Tekst →
——————————

W Nowym Sączu przy ulicy gen. Długoszewskiego znajduje się Sądecki Park Etnograficzny zwany także sądeckim skansenem :) Na terenie parku znajduje się zbiór architektury drewnianej z całego regionu Sądecczyzny. Zobaczyć tam można tradycyjną, dawną kulturę Łemków, Górali Sądeckich, Pogórzan i Lachów Sądeckich. Ten skansen jest naszym ulubionym i odwiedzamy go każdego roku o różnych porach. Jest świetnym miejscem do spędzenia popołudnia, szczególnie w maju kiedy kwitną kwiaty i ptaki śpiewają w koronach jeszcze nie w pełni rozwiniętych drzew. Zapach impregnowanego, starego drewna miesza się z zapachem świeżo skoszonej trawy i nagrzanych słońcem kwiatów. W przydomowych ogródkach słychać roje pszczół i os latających od kwiatu do kwiatu zbierając nektar. W oddali słychać dzięcioły a czasami odezwie się kukułka.
Sądecki Park Etnograficzny – regionalny czasopowracacz
Skansen oddalony jest od miasta i położony na niewielkim wzniesieniu. Nie słychać tu samochodów czy innych miejskich dźwięków. Mimo, że znamy ten skansen jak własne podwórko to można powiedzieć, że każda wizyta tam jest dla nas nowym doświadczeniem. Lubimy odkrywać te miejsca na nowo. Czasami coś się zmieni, każdego roku jest trochę inaczej.

——————————

Podane informacje →
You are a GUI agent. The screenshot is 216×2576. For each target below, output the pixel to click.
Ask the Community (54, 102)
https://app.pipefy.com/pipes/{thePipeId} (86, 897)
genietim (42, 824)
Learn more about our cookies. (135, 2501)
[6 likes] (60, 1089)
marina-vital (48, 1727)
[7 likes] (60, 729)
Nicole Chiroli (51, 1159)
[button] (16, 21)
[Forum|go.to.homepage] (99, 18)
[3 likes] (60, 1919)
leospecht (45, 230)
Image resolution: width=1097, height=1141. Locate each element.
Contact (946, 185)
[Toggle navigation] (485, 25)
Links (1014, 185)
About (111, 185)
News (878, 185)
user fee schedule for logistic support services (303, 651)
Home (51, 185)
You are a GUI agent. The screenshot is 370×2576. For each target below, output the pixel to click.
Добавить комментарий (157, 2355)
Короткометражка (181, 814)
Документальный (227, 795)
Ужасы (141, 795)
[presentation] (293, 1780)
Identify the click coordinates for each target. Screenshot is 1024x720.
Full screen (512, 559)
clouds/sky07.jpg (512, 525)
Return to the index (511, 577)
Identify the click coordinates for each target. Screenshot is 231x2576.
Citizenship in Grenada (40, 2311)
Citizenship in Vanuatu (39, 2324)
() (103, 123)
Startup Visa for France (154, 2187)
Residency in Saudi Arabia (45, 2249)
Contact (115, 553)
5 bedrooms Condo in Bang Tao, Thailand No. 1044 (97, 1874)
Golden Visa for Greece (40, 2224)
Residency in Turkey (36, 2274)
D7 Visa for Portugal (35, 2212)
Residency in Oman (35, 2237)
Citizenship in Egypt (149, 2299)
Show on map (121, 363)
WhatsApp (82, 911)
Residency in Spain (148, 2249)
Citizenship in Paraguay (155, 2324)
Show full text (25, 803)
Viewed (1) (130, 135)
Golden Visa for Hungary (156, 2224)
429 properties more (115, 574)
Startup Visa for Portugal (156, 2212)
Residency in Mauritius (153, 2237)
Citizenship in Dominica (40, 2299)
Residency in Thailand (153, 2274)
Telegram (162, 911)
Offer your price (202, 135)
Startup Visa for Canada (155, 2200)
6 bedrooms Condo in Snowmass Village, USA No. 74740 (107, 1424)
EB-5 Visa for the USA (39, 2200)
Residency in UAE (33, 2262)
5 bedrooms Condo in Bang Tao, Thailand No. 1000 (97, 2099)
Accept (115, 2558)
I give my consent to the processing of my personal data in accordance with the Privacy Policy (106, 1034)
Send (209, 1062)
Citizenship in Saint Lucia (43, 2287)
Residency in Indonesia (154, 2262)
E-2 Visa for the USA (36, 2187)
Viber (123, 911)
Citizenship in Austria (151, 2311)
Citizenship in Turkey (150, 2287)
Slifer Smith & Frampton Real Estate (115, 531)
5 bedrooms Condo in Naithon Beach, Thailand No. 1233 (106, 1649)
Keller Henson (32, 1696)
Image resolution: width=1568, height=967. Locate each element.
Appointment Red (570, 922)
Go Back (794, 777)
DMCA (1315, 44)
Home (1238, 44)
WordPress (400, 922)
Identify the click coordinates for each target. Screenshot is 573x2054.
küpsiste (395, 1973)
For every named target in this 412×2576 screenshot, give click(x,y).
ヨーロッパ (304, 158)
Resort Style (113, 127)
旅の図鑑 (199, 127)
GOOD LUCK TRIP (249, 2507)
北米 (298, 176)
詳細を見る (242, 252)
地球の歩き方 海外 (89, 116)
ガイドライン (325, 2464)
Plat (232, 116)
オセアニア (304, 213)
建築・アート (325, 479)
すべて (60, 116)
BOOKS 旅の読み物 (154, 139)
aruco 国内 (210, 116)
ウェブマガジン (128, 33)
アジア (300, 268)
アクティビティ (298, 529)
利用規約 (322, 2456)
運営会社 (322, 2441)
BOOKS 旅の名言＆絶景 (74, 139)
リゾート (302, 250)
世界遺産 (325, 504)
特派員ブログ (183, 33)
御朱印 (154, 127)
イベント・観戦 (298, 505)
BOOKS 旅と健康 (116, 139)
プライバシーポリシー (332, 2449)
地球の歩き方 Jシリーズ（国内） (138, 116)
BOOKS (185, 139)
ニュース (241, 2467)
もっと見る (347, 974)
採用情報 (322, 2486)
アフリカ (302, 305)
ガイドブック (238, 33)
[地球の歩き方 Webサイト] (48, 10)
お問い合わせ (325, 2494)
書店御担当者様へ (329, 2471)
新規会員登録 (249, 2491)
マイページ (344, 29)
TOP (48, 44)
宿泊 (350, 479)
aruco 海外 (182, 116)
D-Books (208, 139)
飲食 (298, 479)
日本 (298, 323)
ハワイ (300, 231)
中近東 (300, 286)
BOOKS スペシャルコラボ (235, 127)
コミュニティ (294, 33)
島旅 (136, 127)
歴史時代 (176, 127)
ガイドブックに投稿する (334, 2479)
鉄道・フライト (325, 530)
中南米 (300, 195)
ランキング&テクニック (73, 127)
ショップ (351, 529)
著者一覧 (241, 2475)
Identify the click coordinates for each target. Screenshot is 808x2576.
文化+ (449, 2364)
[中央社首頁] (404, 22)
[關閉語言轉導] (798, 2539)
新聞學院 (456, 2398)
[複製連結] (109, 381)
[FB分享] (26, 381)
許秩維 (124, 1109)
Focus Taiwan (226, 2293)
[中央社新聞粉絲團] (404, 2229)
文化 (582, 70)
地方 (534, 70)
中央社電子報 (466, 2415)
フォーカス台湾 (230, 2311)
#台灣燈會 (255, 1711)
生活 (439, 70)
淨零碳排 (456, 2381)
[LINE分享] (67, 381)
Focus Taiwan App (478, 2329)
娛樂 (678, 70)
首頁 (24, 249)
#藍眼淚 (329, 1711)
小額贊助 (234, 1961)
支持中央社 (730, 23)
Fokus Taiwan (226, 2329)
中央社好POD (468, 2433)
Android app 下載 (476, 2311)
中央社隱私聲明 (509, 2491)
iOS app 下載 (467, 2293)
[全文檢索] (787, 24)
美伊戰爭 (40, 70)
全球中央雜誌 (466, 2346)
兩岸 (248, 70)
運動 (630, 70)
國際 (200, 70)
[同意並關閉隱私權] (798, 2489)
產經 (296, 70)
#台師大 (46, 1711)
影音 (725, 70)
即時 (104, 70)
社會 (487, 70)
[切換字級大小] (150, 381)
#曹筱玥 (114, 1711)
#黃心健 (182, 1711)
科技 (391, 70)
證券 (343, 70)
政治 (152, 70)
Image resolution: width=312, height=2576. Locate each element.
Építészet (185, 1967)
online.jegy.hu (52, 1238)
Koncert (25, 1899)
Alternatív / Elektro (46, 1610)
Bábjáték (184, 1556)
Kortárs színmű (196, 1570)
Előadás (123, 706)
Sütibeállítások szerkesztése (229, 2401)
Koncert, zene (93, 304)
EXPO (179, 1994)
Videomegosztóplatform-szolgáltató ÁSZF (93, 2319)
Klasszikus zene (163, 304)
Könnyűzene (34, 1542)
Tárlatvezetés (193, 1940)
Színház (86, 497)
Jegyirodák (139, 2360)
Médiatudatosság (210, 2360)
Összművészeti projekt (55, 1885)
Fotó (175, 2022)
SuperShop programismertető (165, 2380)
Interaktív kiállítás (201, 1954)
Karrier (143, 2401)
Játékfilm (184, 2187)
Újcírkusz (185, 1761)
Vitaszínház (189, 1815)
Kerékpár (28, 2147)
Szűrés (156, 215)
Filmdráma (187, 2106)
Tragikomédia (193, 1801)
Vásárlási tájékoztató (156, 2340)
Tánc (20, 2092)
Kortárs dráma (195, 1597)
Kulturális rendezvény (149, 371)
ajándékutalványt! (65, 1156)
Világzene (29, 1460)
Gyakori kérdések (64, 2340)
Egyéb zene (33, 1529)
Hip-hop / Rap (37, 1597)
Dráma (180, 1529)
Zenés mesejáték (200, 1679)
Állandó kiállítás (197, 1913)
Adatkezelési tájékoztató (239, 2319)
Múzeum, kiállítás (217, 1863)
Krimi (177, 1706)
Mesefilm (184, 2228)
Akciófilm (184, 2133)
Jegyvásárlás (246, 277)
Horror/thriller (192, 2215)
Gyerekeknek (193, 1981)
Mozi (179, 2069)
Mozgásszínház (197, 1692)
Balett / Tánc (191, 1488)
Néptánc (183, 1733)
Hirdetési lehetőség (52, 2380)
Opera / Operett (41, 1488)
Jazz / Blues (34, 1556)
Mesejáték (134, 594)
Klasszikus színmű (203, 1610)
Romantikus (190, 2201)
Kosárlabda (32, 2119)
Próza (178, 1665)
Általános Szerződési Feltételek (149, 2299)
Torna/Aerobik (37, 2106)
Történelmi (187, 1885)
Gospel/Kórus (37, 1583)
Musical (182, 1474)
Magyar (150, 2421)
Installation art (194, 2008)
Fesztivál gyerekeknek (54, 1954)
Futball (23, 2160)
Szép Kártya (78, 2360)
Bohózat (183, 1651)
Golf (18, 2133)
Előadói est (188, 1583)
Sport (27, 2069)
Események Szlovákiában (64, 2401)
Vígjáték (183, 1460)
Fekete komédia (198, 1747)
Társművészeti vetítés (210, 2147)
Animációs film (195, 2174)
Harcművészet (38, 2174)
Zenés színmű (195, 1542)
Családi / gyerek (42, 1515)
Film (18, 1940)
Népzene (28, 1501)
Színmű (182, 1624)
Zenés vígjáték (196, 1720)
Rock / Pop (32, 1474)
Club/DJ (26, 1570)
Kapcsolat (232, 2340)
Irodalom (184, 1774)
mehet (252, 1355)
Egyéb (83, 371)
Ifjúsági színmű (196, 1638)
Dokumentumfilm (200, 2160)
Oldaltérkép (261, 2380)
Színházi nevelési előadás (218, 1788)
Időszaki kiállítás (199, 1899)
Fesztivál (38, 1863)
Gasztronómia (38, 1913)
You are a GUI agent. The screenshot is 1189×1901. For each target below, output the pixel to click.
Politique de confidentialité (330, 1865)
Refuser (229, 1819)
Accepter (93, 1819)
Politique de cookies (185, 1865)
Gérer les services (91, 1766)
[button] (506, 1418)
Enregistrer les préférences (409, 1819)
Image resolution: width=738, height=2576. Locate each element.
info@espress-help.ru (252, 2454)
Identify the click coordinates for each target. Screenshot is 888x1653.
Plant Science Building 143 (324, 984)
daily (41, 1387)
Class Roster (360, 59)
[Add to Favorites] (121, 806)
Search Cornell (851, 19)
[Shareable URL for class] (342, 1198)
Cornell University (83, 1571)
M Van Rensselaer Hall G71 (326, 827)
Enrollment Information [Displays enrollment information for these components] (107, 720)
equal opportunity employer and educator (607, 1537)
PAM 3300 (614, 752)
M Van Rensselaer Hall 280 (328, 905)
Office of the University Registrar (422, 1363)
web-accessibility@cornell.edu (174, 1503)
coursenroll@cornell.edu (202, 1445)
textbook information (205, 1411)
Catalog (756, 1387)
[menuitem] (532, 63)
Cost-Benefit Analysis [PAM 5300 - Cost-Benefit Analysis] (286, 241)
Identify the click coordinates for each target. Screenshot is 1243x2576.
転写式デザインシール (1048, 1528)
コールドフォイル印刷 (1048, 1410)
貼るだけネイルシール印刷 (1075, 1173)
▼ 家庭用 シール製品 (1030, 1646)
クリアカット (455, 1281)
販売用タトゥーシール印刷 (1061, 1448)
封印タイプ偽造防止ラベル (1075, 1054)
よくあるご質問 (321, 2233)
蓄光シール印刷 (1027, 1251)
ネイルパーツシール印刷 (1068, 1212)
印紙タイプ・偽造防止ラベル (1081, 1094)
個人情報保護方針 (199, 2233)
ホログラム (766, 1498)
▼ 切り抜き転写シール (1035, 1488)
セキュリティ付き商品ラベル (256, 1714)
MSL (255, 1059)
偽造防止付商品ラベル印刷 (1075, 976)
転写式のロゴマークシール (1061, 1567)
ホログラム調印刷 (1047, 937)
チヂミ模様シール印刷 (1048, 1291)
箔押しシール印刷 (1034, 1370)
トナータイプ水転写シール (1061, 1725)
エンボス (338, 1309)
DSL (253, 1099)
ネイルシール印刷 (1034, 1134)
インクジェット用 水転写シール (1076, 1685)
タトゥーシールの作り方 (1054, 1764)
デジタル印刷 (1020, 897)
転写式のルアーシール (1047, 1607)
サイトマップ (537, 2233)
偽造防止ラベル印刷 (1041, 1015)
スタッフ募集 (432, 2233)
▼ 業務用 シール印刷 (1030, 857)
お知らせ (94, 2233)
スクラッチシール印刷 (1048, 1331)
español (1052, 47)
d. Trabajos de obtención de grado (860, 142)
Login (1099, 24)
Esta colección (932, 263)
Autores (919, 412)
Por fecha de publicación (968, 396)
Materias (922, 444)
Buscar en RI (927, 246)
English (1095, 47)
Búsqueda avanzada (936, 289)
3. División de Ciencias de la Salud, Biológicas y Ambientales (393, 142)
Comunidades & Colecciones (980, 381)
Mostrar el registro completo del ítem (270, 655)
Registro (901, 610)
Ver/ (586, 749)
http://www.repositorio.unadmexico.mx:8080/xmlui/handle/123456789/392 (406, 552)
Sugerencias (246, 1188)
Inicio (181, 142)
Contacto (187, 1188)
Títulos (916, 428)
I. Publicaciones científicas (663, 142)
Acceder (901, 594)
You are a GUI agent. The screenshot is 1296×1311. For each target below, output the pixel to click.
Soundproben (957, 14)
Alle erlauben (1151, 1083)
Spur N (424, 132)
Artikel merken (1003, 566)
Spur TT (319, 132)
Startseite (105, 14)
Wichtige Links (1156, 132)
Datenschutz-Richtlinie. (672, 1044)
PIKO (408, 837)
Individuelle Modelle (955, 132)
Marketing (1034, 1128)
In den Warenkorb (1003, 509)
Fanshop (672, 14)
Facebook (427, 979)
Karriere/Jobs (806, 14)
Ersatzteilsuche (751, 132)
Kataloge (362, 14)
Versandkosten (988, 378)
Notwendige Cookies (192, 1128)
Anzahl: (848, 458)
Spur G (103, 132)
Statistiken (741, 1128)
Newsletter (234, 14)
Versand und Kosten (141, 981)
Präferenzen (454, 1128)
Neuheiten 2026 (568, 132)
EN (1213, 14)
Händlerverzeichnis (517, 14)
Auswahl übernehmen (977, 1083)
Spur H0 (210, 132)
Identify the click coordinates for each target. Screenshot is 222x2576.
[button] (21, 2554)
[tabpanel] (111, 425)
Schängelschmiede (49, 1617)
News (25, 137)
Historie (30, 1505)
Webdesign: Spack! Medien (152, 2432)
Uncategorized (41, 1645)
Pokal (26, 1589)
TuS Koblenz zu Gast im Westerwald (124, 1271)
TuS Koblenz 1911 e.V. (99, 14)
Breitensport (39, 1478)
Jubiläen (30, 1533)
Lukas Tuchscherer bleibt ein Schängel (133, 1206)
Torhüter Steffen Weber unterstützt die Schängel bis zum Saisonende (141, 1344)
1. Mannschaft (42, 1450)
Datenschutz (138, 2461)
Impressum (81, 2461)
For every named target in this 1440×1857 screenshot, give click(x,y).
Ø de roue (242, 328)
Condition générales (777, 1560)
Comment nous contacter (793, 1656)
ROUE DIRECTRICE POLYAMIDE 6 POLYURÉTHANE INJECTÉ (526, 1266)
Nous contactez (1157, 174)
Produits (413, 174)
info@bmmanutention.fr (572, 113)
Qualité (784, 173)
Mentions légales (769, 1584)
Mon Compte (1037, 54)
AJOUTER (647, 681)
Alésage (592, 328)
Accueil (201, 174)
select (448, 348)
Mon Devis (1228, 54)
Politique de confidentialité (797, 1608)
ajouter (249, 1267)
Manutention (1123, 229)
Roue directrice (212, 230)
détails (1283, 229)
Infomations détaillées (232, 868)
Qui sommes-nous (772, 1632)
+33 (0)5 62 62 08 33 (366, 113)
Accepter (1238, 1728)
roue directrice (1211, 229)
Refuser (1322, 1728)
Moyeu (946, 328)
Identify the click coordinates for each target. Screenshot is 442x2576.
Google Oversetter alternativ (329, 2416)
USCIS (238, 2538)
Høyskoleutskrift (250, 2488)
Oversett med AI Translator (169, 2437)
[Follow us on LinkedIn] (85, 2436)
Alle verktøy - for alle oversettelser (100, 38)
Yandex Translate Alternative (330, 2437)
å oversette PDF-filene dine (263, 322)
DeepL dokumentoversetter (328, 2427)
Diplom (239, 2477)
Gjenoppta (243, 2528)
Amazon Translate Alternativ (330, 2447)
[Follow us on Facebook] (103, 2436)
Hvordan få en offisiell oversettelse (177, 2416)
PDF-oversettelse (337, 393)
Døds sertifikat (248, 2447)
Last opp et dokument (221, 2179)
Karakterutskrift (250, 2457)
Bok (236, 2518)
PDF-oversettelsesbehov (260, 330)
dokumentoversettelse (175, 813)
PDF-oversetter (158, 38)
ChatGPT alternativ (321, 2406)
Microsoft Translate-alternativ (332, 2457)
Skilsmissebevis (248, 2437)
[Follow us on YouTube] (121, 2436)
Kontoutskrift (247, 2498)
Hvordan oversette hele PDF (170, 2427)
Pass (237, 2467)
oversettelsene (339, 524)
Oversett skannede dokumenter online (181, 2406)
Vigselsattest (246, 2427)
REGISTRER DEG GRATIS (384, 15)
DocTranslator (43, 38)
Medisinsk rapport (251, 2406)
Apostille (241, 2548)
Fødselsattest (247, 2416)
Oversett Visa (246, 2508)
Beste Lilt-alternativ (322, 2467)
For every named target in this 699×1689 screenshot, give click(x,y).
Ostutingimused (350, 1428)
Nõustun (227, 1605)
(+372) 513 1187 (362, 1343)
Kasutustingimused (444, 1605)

——————————

Zadania do wykonania →
1. Odpowiedz na pytania do tekstu o Sądeckim Parku Etnograficznym.
(a) Przy jakiej ulicy w Nowym Sączu znajduje się park?
(b) W którym miesiącu pobyt w skansenie jest według tekstu szczególnie przyjemny?
(c) Na czym położony jest skansen?
2. Przepisz wpisy jako dwukolumnowy plik CSV z kolumnami zapytanie i wynik. Uwzględnij wszystko od wpisu z wiersza zawierającego "d. Trabajos de obtención de grado (860, 142)" aż po wpis z wiersza zawierającego "Sugerencias (246, 1188)", włącznie z obydwoma. Każdy wpis ma zająć jeden wiersz, a tekst i odpowiedź mają trafić do osobnych pól w cudzysłowie, z podziałami wierszy zamienionymi na spacje.

Odpowiedzi do zadań →
1.
(a) Przy ulicy gen. Długoszewskiego.
(b) W maju.
(c) Na niewielkim wzniesieniu.

2.
zapytanie,wynik
"d. Trabajos de obtención de grado","(860, 142)"
"Login","(1099, 24)"
"Esta colección","(932, 263)"
"Autores","(919, 412)"
"Por fecha de publicación","(968, 396)"
"Materias","(922, 444)"
"Buscar en RI","(927, 246)"
"English","(1095, 47)"
"Búsqueda avanzada","(936, 289)"
"3. División de Ciencias de la Salud, Biológicas y Ambientales","(393, 142)"
"Comunidades & Colecciones","(980, 381)"
"Mostrar el registro completo del ítem","(270, 655)"
"Registro","(901, 610)"
"Ver/","(586, 749)"
"http://www.repositorio.unadmexico.mx:8080/xmlui/handle/123456789/392","(406, 552)"
"Sugerencias","(246, 1188)"